Talking to the poet Joan Gelfand on Wade’s World about her memoir of the early years of this period when she was in Berkeley in her book, Outside Voices, is a good reminder of how much was changing so rapidly during these years.  Gelfand’s personal story focuses on her move from New York to Berkely, her initial attempts to find her place as a poet and writer, her continued grief over her father’s early death, and her experiments and adventures in sexuality.  Most poignant though are her reflections and insights on the emerging feminist breakthroughs.  She joined with a collective of other women offering lunch at a local church in a venture called Loaves and Dishes.  She mentioned in our conversation that one of the young women, not fully identified in the book, was Susie Ormand, now somewhat controversially known as a pop financial adviser, who joined them in the enterprise after having been fired from an earlier gig for kissing the customers.  An all-women’s band created songs from some of her poems in that period which gave her confidence in her burgeoning efforts and are still on YouTube.

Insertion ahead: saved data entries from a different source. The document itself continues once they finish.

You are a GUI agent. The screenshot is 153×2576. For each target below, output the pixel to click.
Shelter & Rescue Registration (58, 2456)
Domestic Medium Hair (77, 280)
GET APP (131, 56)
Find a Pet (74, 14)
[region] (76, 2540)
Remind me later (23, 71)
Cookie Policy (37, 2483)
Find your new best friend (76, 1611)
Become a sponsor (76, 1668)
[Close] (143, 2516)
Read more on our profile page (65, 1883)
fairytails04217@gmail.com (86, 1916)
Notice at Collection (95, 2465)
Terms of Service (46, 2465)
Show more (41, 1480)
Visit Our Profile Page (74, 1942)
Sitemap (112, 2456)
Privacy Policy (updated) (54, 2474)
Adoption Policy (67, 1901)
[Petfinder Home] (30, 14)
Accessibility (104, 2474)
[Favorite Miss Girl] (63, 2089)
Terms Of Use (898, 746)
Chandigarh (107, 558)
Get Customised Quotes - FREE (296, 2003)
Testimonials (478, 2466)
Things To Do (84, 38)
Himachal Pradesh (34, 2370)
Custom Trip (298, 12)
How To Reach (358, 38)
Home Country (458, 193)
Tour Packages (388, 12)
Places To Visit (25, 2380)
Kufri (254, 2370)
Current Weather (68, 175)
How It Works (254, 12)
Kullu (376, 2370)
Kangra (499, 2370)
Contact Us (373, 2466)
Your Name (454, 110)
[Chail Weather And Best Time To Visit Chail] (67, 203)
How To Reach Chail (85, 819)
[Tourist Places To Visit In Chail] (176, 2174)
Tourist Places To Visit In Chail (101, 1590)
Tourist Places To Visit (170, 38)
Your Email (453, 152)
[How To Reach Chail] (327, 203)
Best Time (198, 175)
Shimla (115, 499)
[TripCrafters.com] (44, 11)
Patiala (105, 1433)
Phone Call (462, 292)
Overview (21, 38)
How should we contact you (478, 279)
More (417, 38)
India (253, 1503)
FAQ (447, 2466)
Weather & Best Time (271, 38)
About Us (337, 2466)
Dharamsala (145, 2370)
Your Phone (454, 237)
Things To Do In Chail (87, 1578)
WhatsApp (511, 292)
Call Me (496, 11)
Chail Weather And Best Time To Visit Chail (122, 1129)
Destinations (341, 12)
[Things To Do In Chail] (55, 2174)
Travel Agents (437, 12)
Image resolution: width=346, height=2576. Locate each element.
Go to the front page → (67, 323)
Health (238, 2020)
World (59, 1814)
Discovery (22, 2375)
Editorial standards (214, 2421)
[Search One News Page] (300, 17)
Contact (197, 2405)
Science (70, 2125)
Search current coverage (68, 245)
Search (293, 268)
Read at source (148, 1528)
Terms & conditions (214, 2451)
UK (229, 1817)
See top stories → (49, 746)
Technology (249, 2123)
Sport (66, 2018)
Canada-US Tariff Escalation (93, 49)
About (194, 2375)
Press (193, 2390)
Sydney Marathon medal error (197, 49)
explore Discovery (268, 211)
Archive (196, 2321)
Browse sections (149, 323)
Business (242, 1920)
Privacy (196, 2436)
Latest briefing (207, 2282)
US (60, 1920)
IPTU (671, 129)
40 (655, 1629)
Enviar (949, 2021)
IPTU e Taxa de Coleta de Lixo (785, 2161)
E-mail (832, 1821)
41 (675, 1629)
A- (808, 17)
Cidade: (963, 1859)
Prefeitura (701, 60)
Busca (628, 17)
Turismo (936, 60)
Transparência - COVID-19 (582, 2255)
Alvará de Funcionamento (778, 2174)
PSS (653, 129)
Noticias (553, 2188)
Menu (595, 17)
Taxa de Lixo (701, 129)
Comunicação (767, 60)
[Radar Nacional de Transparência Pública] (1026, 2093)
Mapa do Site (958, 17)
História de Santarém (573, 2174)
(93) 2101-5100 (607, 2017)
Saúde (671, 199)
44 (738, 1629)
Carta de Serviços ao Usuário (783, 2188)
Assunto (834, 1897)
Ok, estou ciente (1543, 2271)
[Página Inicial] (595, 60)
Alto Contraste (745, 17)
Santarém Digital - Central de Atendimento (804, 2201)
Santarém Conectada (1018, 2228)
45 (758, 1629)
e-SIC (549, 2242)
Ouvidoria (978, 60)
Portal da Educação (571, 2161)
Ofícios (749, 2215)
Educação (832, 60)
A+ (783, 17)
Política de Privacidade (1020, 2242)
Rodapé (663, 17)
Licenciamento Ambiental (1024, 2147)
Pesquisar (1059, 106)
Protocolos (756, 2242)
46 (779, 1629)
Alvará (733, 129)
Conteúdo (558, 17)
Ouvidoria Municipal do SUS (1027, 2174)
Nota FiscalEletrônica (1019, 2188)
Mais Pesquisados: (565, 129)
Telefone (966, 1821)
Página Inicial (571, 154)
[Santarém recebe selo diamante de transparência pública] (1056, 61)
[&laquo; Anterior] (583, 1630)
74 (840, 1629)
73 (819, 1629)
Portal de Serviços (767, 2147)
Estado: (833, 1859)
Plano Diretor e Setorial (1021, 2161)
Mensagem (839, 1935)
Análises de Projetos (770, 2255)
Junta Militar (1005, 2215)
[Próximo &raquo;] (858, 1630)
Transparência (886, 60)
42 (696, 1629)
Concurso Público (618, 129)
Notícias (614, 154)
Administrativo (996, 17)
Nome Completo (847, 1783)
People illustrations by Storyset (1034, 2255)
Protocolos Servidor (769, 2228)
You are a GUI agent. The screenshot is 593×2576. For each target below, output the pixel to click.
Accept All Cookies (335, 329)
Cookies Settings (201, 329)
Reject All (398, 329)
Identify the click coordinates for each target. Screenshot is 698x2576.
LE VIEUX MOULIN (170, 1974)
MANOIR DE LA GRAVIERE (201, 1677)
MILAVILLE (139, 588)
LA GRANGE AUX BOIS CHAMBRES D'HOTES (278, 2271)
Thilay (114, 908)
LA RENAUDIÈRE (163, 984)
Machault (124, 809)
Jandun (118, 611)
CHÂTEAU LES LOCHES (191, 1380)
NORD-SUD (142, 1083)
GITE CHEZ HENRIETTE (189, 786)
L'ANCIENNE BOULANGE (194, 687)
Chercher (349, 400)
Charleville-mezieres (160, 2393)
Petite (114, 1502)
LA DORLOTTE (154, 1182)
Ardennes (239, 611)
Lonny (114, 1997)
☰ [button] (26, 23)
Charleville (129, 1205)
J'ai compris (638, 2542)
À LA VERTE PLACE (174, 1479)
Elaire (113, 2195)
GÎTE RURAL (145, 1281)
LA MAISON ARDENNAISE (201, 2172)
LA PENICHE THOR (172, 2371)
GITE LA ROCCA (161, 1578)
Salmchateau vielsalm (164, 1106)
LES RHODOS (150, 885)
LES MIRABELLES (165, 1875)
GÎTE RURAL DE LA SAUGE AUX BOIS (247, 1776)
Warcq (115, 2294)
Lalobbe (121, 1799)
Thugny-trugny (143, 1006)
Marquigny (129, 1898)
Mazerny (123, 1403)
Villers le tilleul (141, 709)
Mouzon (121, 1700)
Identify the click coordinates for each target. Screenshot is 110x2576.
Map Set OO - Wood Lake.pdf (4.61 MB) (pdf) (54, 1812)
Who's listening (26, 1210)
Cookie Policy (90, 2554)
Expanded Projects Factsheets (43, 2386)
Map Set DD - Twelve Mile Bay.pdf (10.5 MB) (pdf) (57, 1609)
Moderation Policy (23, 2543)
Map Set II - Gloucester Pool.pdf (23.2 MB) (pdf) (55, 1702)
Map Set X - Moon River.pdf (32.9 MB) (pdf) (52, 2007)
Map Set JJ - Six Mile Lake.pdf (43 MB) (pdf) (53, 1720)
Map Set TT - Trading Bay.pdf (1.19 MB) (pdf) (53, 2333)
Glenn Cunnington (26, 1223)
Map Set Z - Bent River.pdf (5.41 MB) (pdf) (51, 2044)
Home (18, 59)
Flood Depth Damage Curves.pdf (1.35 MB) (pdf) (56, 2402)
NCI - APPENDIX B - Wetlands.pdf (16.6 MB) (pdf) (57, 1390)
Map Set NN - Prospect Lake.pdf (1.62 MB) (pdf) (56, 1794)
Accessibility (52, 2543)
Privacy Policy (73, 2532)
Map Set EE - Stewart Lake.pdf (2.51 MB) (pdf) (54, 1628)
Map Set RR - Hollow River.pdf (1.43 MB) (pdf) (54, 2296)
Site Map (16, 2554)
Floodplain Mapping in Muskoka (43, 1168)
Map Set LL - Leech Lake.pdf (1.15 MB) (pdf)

It all brings back memories of that period.  Women’s roles were changing and for a young man at that time, it meant constant adaptation to meet the righteous demands of women in our work and lives.  We had to throw out the expectations we had absorbed growing up, especially in the South and West, and catch up with the times.  I can remember one of our women organizers telling the story of teaching several of our summer interns in that period how to wash dishes.  It’s embarrassing to think where we started, revolutionary to gauge how far we’ve come, and tragic how much more needs to be done.

I was interested in Gelfand’s stories of Woman’s Space in Berkeley and her sojourn to visit women’s collectives in Oregon and California.  I can remember stories of Women’s Land locations in Arkansas, Colorado, and New Mexico.  Mi companera visited several with our young son even in the early 80’s, so some of these communes endured whee women carved out a separate space to flourish together outside of the patriarchy.  I wonder how many have endured fifty years later?

Gelfand ends her memoir leaving the Berkeley scene and, in her words, rejecting feminist “separatism.”  Her story is a tale of the 70s, but when it comes to core feminists’ issues and continuing struggles for equity, it is not outdated.  The wage gap between men and women has remained stuck over the last two years in the low 80 cents to a dollar.  The choice and abortion divide over a woman’s right to determine the sanctity of her own body has gone backwards from those times.  The level of misogyny on the right is frightening. Gelfand’s memoir remains, sadly, very contemporary.